The President is right about that.
He also said that the "notion that my White House would purposely release classified national security information is offensive. It's wrong. "
The record tells a different story.
The New York Times recently devoted 9,000 words to profiles of President Obama. The articles divulged what are described as America's most successful intelligence programs. They include details of CIA drone strikes against Al Qaeda, and an apparent U.S.-Israeli cyberoperation against Iran's nuclear program.
The articles cite Situation Room conversations, quote officials such as Vice President Biden and place reelection campaign chief David Axelrod in counterterrorism meetings.
These leaks come on the heels of disclosures about an alleged penetration of Al Qaeda in the Arabian Peninsula.
Last month, I urged FBI Director Robert Mueller to conduct a full inquiry into the leaks about this operation, and to include investigating the White House staff. The FBI responded by saying that "leaks threaten ongoing operations and damage our relationships with our foreign partners...leaks can put the lives of sources at risk, which also makes it difficult to recruit sources."
Last year, leaks about the raid that killed Osama Bin Laden began on the day after its completion. These disclosures may well have endangered special operations and may have resulted in the arrests of alleged CIA sources, including a Pakistani doctor and others.
These leaks further extended to 16 meetings between moviemakers and Pentagon, CIA and National Security Council officials. These meetings, urged by the White House and arranged by Democratic-leaning lobbyists, remain under investigation by the Pentagon's inspector general.
And these were not the first serious compromises of sensitive information during the Obama administration.
Earlier leaks included information about the suspect in the attempted Times Square bombing, which the suspect heard, leading him to flee, endangering police who raced to capture him.
Information was leaked about Al Qaeda's December 2009 attack on the CIA's base in Khost, Afghanistan, causing pain to fallen officers' survivors and embarrassment to an ally.
And someone in the administration has revealed information about Israeli capabilities and intentions regarding Iran, shared with us in confidence.
This administration has been careless with intelligence secrets from the start.
Almost its first action was to release details of the CIA's enhanced interrogation program, which former CIA Director and current Secretary of Defense Leon Panetta admits helped lead to finding Bin Laden. The decision to release this information denied future Presidents the option of using these tools to save American lives.
I support the most aggressive strategies to secure our homeland and to counter Iran. The President deserves full credit for killing Bin Laden and for other inevitably public successes.

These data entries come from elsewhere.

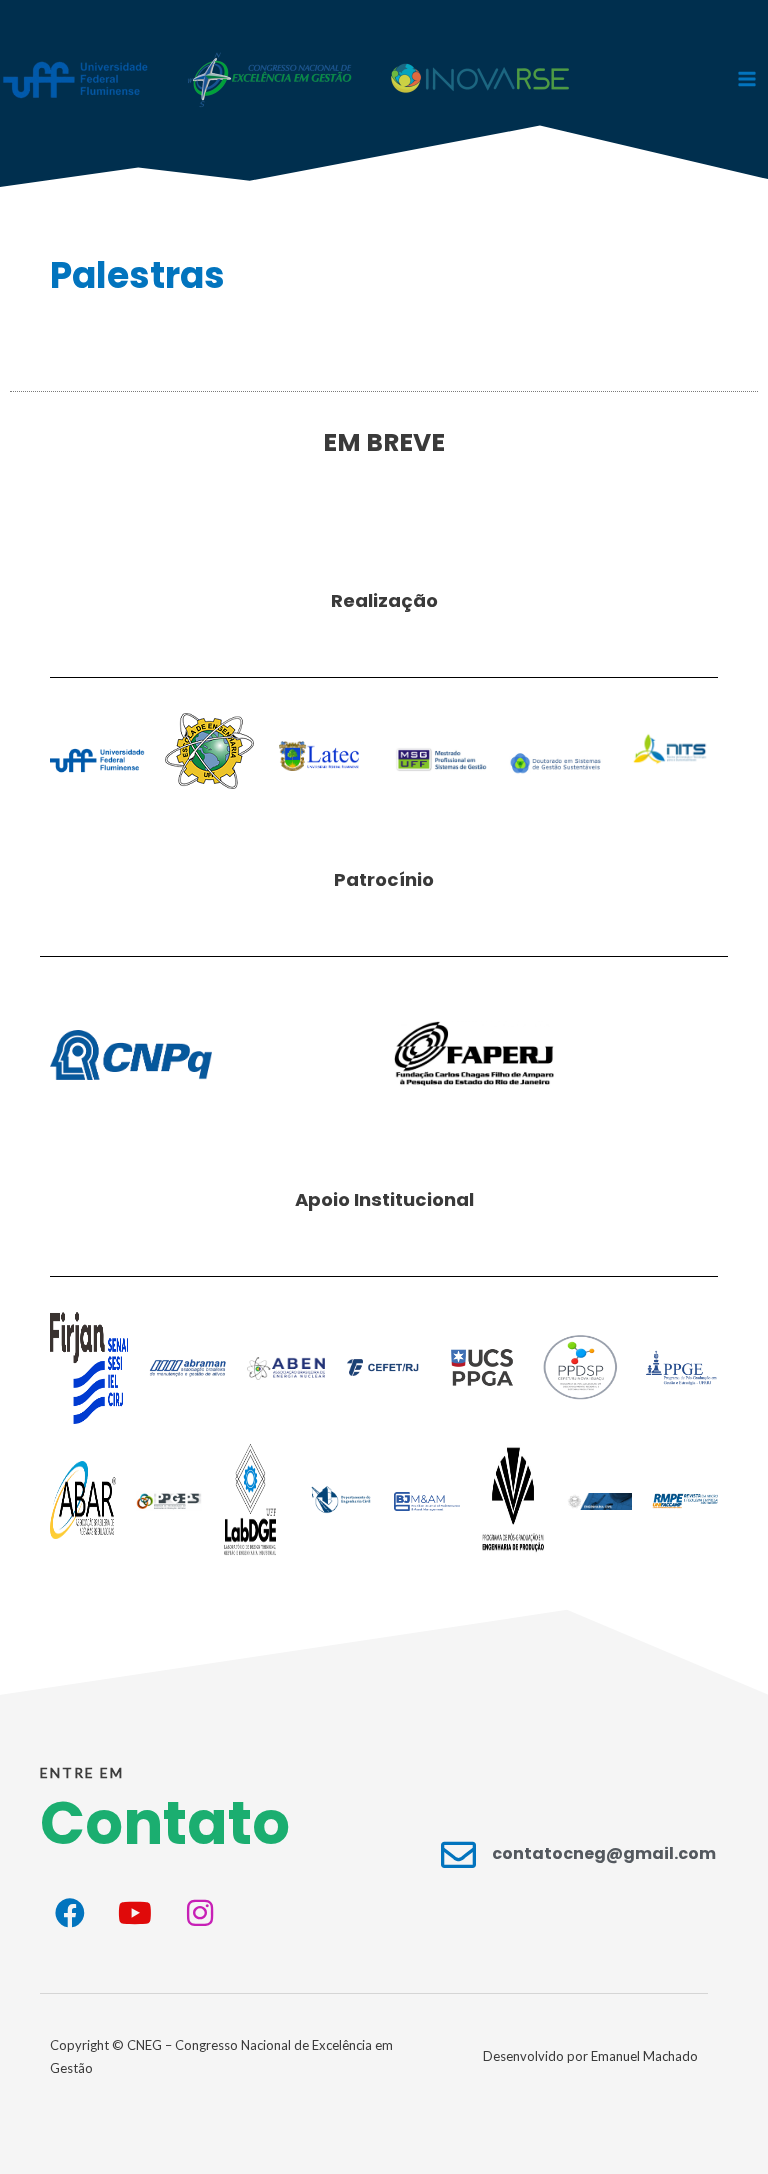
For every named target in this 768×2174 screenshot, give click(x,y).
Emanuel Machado (644, 2056)
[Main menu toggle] (747, 79)
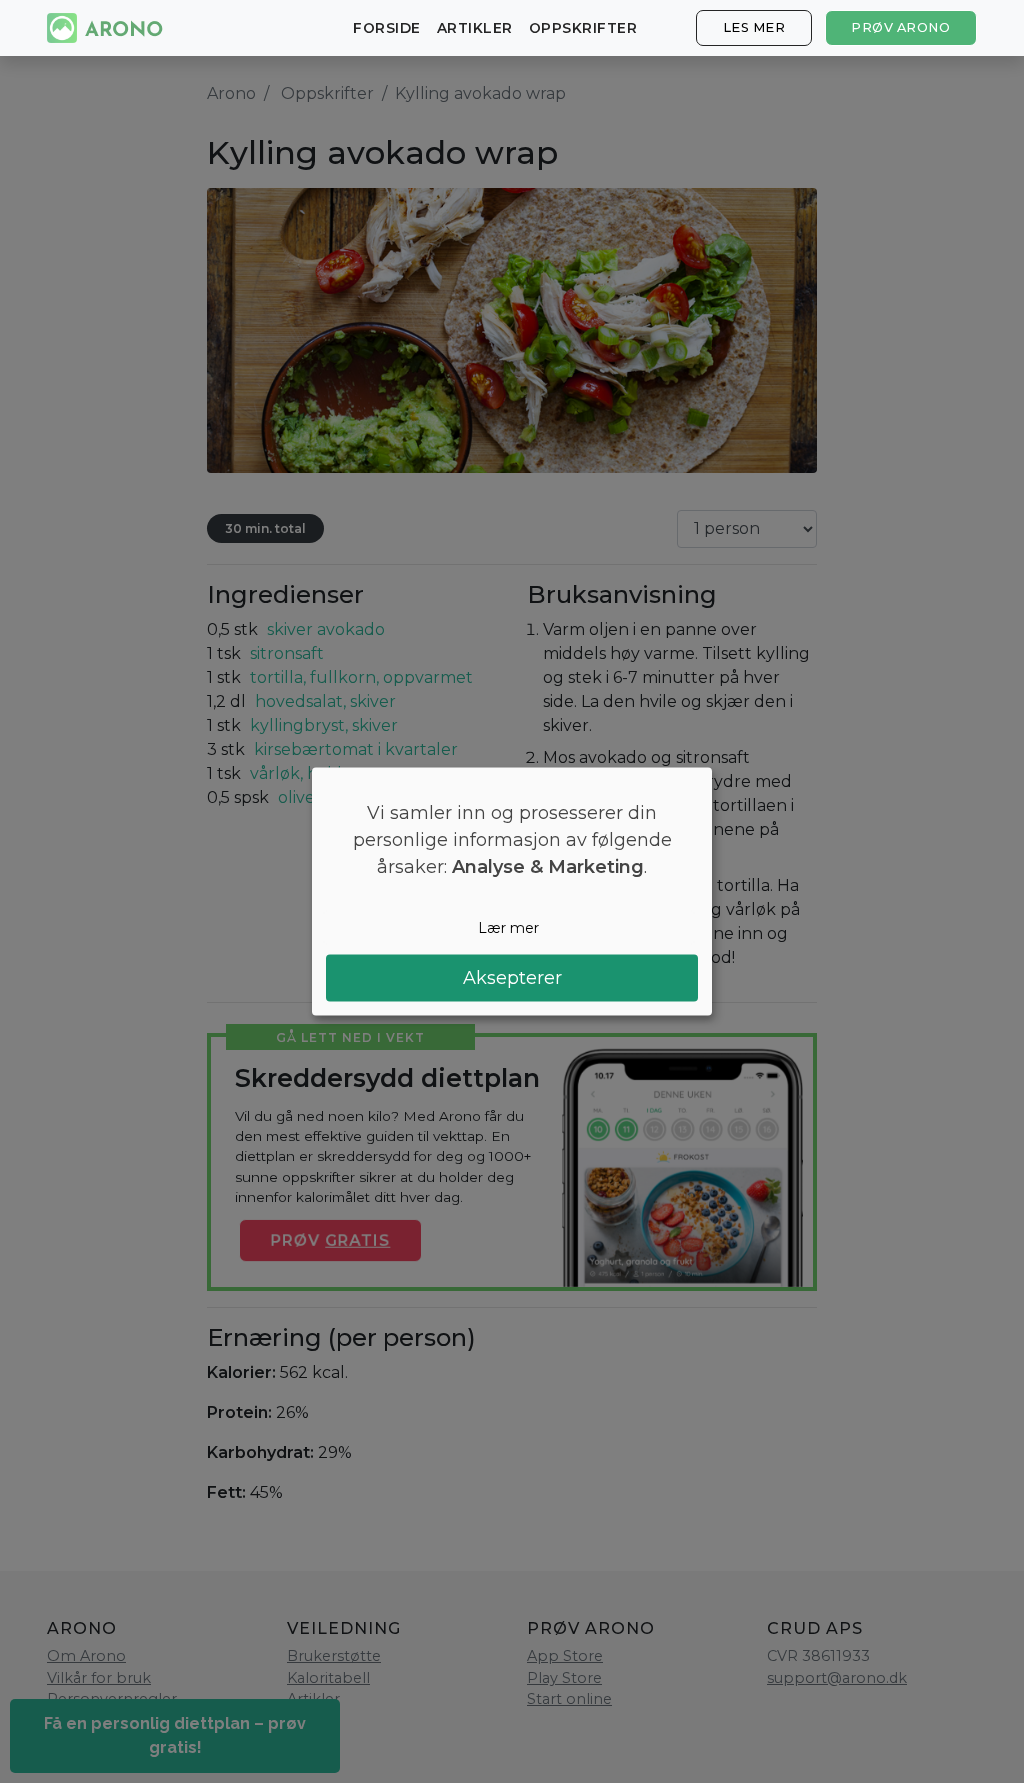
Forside (387, 28)
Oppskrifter (583, 28)
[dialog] (512, 891)
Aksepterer (512, 978)
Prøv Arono (900, 27)
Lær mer (508, 927)
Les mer (754, 27)
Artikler (475, 28)
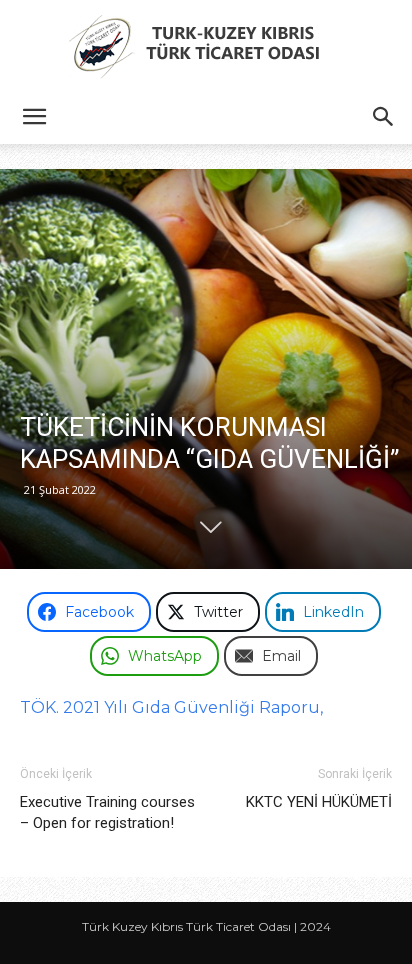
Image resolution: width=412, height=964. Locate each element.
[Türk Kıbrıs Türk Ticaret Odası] (206, 46)
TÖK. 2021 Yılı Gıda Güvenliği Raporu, (171, 707)
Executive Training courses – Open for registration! (107, 812)
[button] (34, 117)
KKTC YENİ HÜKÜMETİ (319, 802)
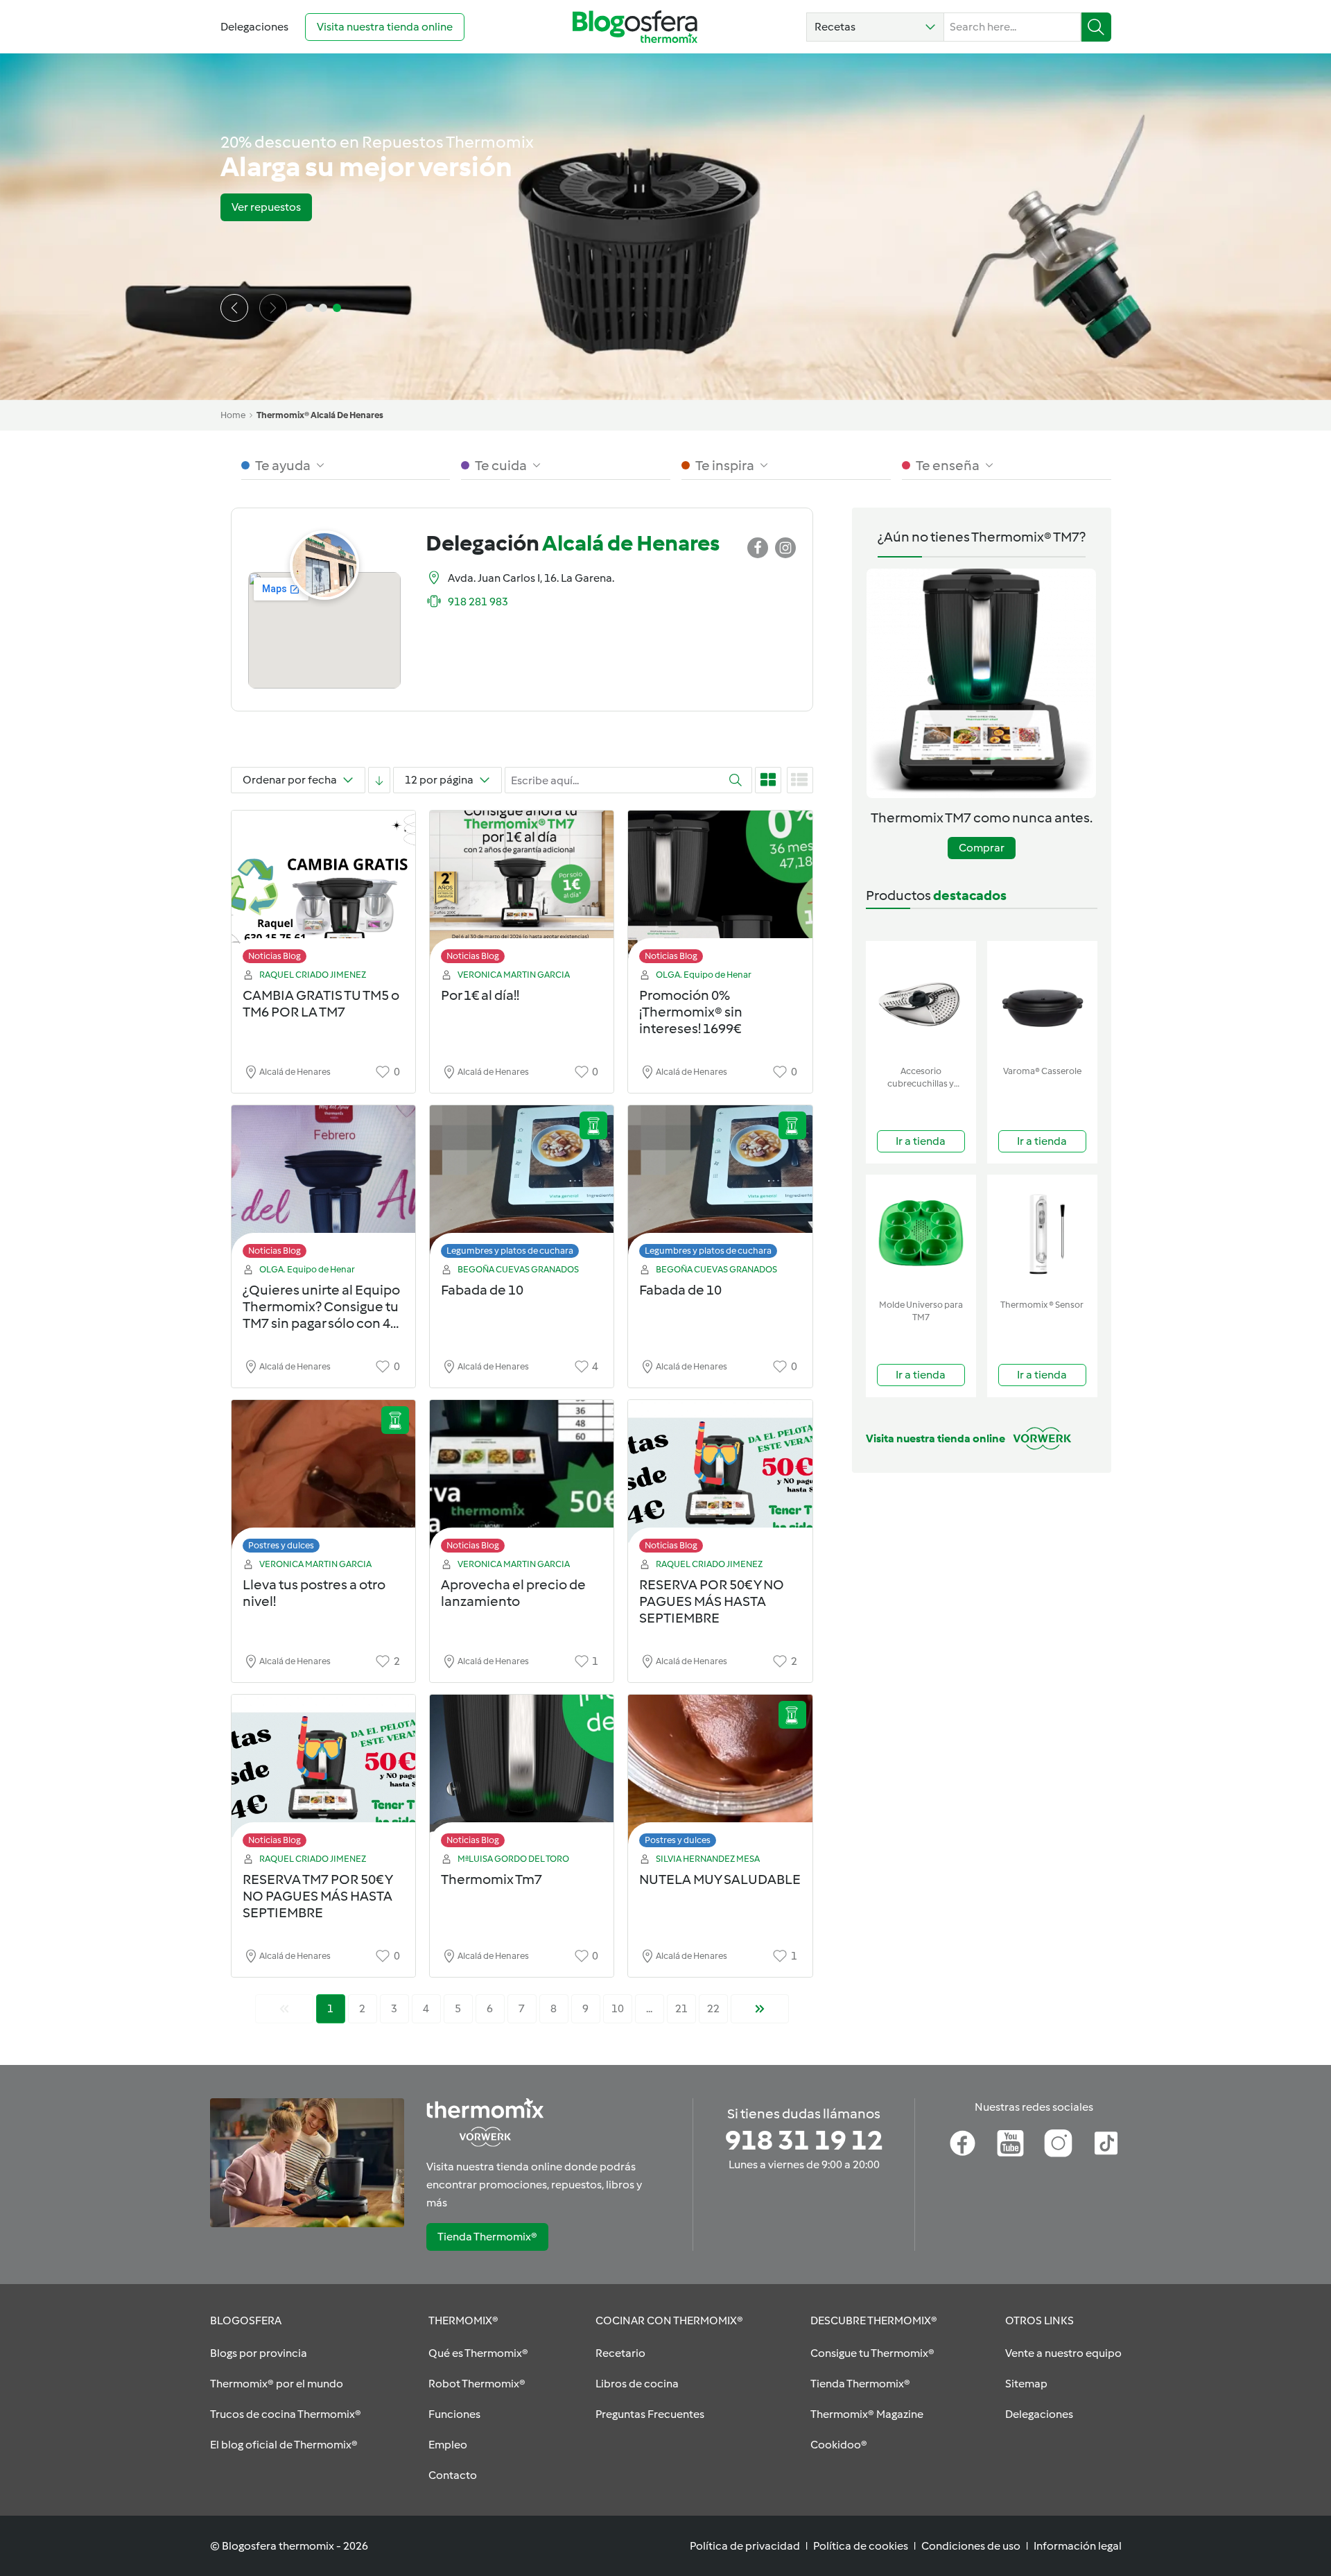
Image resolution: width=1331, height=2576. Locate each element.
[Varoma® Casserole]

Let me be clear: What I object to is the exposure of intelligence programs to journalists favored by the White House, and even Hollywood movie producers, in what I can only interpret as attempts to aid the President's reelection.
On Friday, the President concluded his remarks about leaks by saying that, "We're dealing with issues that can touch on the safety and security of the American people, our families or our military personnel or our allies, and so we don't play with that."
But members of your administration appear to have done just that, Mr. President.
That is why I called for the appointment of a special counsel to investigate these life-threatening leaks.
Attorney General Eric Holder cannot seriously be trusted to pursue crimes that may implicate senior officials in the administration. On Friday, he announced that two U.S. attorneys were selected to lead an investigation into the leaks. It is vital that this investigation be thorough and independent of Justice Department control.
While the administration has rightfully initiated an unprecedented number of leak prosecutions, these are all centered around nonpolitical, career employees who have, for the most part, leaked information having no direct bearing on the President.
The intelligence, law enforcement and military personnel who defend us, and the human sources who take great risks on our behalf, on the assurance that we will do our best to protect their security and identities, deserve no less.